Some amendments have been made to improve the efficacy of separation and to provide positive incentives to upgrade the network, with appropriate safeguards, he said.

"What that means is that there's a very strong incentive for Telecom to quickly improve its network and lay down those new likely fibre-based services.

"That will mean, in short, to the consumer, sooner than otherwise would have been the case, greater speeds, more reliable, 21st century networks probably based on fibre coming closer to the consumer."

An Independent Oversight Group (IOG) would be set up to monitor the split.

The separation of Telecom would take place by March 31 and Telecom had 20 working days to prepare a draft separation plan.

The determination is based on the reform of British Telecom, though Mr Cunliffe said it was "approximately half the time that it took the Brits to do the same job".

He said Telecom's incoming chief executive Paul Reynolds, who was involved in the British Telecom restructuring, had been extremely good to deal with.

"I don't think it's appropriate for me to comment on internal management matters at Telecom, but I would say that I'm very pleased with the level of co-operation that the Government's received in the framing of this document.

"Speaking personally, the interactions I've had with the incoming CEO have been excellent."

Incentives for Telecom to upgrade its network should also help internet speed and capacity, he said.

"New Zealand is not only in keep-up mode, but it's very much in catch-up mode.

"The Government regards this as an essential piece of infrastructure for New Zealand. You cannot have a knowledge economy without a knowledge infrastructure and we need to be world-class."

Mr Cunliffe insisted a Dominion Post newspaper story today saying a deal had been struck with the Government for Telecom to sell its fixed-line telephone network was incorrect, but the door was open for it to be considered in the future.

"That's a matter for Telecom.
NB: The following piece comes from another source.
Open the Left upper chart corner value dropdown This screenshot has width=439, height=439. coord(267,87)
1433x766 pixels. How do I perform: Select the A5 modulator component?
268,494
It's clear that under the Act the Government has no power to require a structural split," he said.

"Having said that, I believe that this is a clean and rigorous operational separation and should it become necessary in the future which is a matter for Telecom it would be compatible with that direction."
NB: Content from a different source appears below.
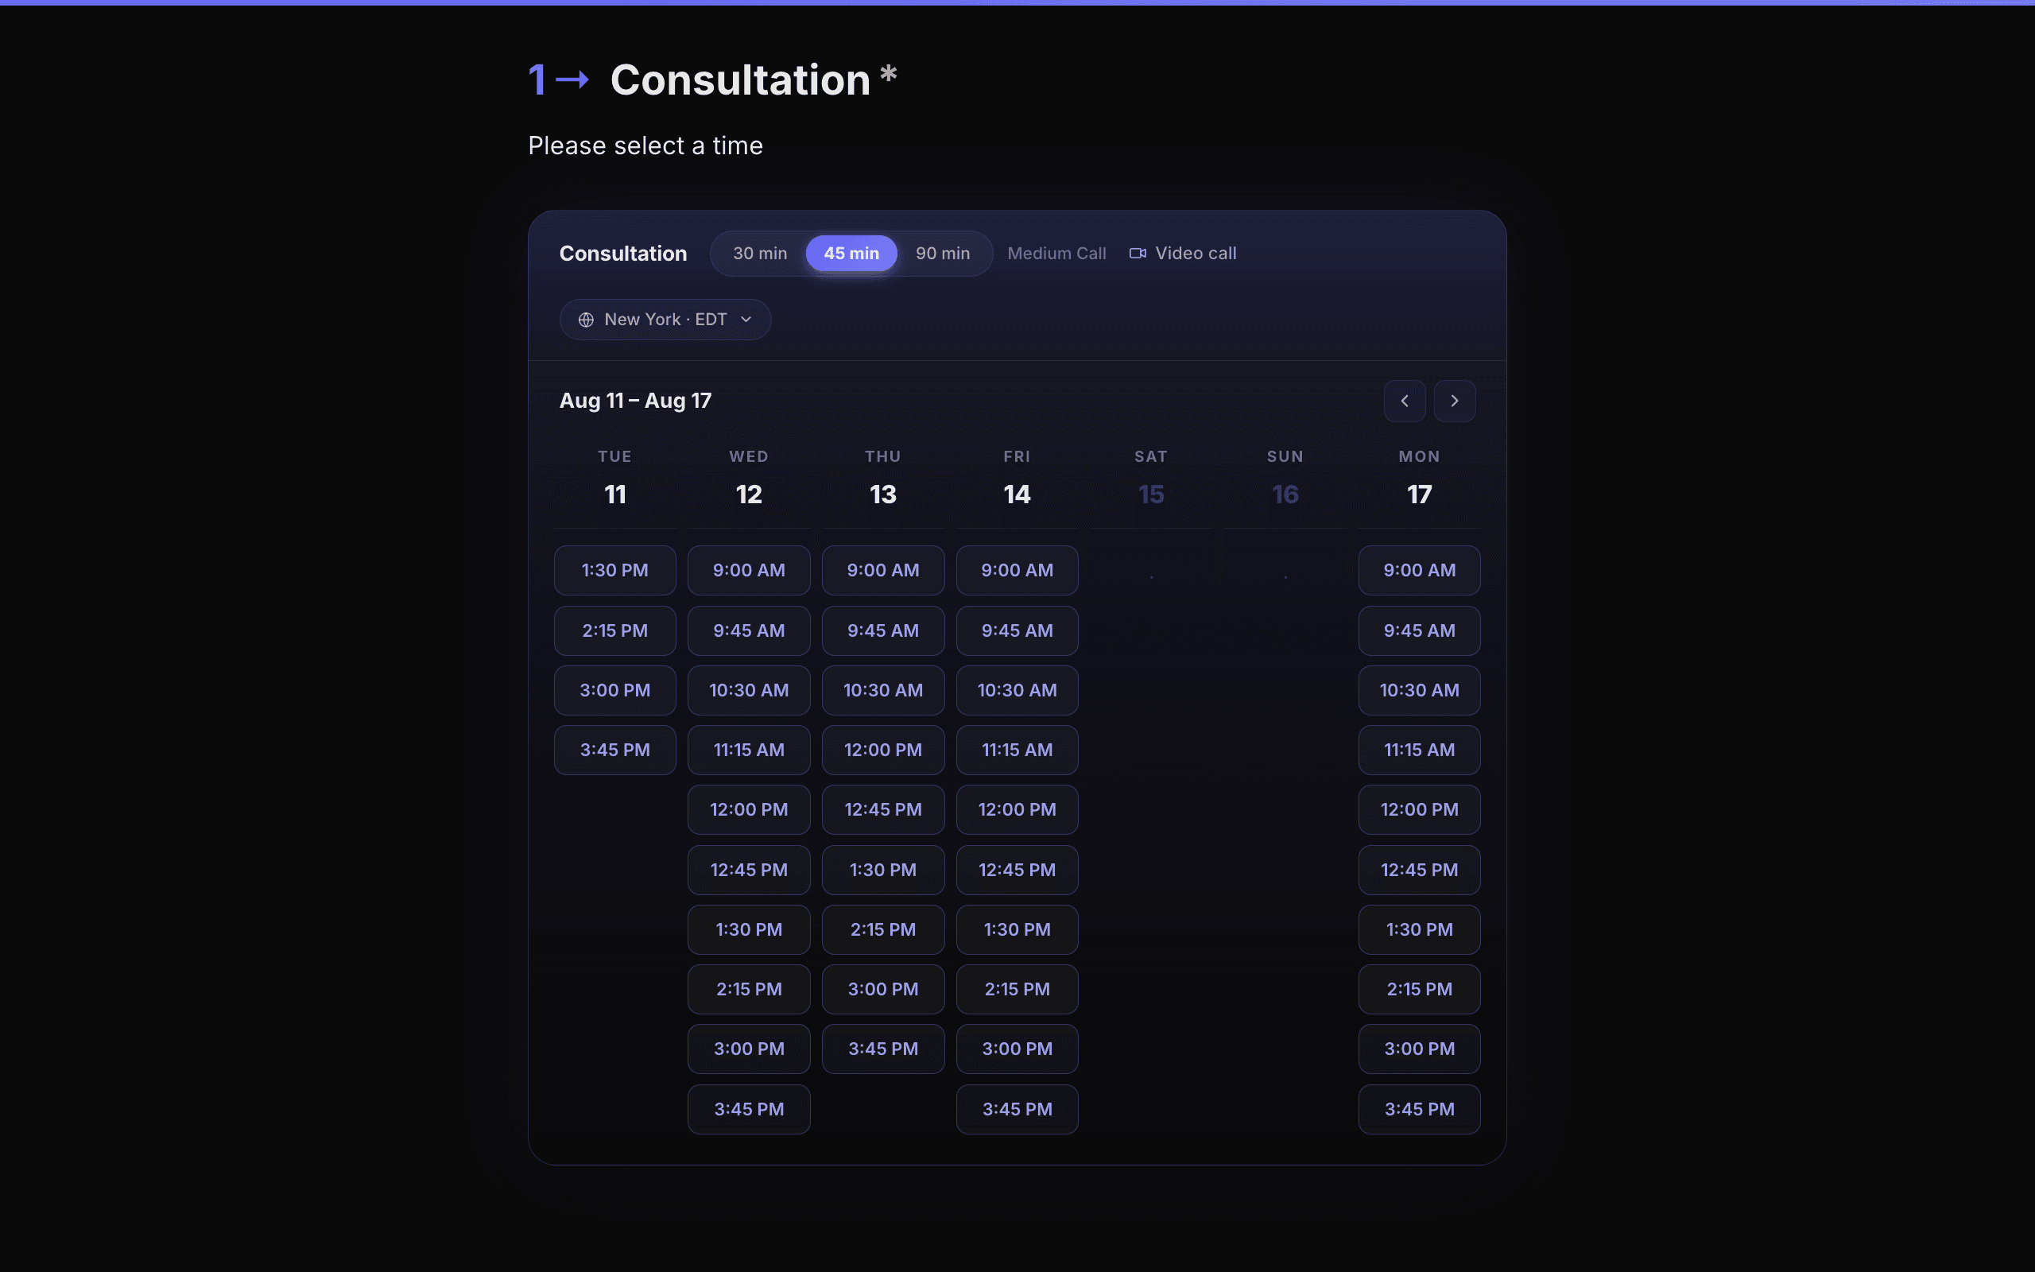
Task: Pick the 12:00 PM slot on Thursday 13
Action: (883, 750)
Telecommunications Users Association (Tuanz) chief executive Ernie Newman said the determination was good news for consumers.

"I would give this a qualified nine out of 10 and probably the only reason I wouldn't give it a 10 is I haven't read the detail yet," he said.

"It's not going to make a difference in the market tomorrow morning, but over time it is going to set up the New Zealand telecommunications market to be on a par or better than those in most parts of the world.

"I think if you're a consumer out in the rural areas who has endured shonky broadband services and variable quality fixed lines for a long time, your chances of getting good quality services in the next few years are greatly enhanced by this morning's announcement."

Internet NZ executive director Keith Davidson said the determination was an important milestone for the industry.

"The Government is to be congratulated for its bold move to proceed with the operational separation plan largely as originally envisaged," he said.

"While the determination sets a tight timeframe, it is clear that Telecom and the Government will be working in a spirit of cooperation to ensure the plan's success by separation day."